|
From: Travis O. <oli...@ie...> - 2006-02-07 19:26:17
|
Gerard Vermeulen wrote: >>While I agree that this solution is more consistent, I must say that >>I'm not very confortable with having to deal with two different widths >>for unicode characters. >> Python itself hands us this difference. Is it really so different then the fact that python integers are either 32-bit or 64-bit depending on the platform. Perhaps what this is telling us, is that we do indeed need another data-type for 4-byte unicode. It's how we solve the problem of 32-bit or 64-bit integers (we have a 64-bit integer on all platforms). Then in NumPy we can support going back and forth between UCS-2 (which we can then say is UTF-16) and UCS-4. The issue with saving to disk is really one of encoding anyway. So, if PyTables want's do do this correctly, then it should be using a particular encoding anyway. The internal representation of Unicode should not technically matter as it's only input and output that is important.
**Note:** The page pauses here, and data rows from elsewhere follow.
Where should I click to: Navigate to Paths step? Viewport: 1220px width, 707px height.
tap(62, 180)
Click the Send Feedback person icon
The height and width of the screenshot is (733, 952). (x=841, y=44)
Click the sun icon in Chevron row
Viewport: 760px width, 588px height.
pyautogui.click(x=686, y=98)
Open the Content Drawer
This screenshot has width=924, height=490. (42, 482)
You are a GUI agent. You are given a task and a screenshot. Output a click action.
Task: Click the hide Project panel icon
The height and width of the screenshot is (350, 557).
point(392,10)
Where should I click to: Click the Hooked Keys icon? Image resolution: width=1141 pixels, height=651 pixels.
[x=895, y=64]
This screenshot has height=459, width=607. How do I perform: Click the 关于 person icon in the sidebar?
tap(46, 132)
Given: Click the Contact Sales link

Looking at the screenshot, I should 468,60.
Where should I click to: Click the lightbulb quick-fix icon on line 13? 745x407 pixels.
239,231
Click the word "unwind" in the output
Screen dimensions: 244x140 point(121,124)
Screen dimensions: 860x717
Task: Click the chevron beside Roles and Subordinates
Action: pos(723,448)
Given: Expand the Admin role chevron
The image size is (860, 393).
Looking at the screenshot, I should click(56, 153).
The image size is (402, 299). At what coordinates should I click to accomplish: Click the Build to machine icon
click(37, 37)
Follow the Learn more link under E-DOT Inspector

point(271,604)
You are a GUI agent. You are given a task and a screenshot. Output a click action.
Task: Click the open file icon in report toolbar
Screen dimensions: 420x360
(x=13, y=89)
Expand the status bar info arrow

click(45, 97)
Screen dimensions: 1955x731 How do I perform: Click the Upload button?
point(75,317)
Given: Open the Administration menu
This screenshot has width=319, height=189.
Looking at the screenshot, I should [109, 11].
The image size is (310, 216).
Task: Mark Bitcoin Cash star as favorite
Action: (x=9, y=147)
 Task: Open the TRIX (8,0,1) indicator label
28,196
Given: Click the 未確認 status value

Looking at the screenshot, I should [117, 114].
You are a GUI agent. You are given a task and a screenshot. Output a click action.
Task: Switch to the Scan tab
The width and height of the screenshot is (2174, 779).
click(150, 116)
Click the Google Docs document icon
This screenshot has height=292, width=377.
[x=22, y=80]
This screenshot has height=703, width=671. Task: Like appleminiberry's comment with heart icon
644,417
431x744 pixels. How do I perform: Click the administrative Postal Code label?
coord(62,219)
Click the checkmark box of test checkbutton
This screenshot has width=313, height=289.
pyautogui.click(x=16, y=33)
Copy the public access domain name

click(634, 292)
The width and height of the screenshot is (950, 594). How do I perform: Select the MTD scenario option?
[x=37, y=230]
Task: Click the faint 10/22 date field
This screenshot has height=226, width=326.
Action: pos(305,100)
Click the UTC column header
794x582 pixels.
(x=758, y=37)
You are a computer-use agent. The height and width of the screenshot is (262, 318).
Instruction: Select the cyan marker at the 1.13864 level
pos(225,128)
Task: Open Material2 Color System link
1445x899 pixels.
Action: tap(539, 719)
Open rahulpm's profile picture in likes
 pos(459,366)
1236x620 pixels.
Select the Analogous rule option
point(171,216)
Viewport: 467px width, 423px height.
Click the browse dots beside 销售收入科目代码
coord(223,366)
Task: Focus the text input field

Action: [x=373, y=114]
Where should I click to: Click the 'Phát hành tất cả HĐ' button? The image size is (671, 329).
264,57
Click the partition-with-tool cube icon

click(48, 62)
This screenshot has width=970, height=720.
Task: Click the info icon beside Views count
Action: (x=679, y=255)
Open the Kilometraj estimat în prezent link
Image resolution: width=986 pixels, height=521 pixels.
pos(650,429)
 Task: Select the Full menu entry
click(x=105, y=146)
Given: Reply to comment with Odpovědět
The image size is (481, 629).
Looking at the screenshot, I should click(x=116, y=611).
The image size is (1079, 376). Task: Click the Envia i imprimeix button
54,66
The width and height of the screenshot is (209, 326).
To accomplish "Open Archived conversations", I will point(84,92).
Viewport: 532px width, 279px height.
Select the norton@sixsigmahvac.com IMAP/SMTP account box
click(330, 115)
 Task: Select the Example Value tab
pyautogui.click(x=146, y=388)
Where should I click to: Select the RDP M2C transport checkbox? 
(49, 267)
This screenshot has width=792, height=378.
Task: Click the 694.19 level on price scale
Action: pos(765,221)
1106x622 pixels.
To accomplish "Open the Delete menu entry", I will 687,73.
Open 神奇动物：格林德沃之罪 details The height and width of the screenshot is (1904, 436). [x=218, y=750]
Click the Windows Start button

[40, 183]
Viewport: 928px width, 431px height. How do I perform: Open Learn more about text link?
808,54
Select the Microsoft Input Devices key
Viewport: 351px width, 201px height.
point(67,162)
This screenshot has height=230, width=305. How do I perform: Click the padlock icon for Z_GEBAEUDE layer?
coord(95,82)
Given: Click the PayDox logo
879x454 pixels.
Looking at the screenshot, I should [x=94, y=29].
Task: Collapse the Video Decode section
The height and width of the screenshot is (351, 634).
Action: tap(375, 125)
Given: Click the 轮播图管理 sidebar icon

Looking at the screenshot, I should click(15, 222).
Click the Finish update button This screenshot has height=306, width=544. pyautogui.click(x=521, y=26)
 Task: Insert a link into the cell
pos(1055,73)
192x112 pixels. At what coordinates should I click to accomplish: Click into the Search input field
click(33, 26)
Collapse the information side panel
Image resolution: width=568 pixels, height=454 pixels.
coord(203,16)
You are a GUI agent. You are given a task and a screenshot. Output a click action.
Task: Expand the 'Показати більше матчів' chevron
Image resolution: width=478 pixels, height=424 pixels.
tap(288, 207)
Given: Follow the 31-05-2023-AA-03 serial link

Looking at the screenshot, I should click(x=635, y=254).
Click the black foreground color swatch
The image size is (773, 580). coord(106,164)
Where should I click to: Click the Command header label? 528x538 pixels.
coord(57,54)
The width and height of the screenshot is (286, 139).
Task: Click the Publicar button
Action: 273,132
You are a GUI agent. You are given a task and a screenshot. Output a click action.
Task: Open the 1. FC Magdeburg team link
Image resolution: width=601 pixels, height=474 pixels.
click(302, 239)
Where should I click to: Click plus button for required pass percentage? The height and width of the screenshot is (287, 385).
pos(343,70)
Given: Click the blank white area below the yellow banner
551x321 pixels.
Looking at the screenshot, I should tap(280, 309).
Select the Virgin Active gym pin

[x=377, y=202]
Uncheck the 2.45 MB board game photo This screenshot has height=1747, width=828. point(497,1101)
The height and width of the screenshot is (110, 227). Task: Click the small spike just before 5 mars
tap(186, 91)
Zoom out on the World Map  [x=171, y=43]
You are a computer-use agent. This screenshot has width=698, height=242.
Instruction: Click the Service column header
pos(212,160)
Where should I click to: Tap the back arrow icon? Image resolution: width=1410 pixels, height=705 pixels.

I won't support requiring a UCS-4 build of Python, though. That's too stringent. Most characters are contained within the 0th plane of UCS-2. For the additional characters (only up to 0x0010FFFF are defined), the surrogate pairs can be used. I think the best solution is to define separate UCS4 and UCS2 data-types and handle conversion between them using the casting functions. This is a bit of work to implement, but not too bad... >Wouldn't it be possible that numpy takes care of the "surrogate pairs" >when transferring unicode strings from UCS2-interpreters to UCS4-ndarrays >and vice-versa? > >It would be nice to be able to cast explicitly between UCS2- and UCS4- arrays, >too. > >Requesting users to recompile their Python is a rather brutal solution :-) > > I agree. I much prefer an additional data-type since that is after-all what UCS2 and UCS4 are... different data-types. -Travis |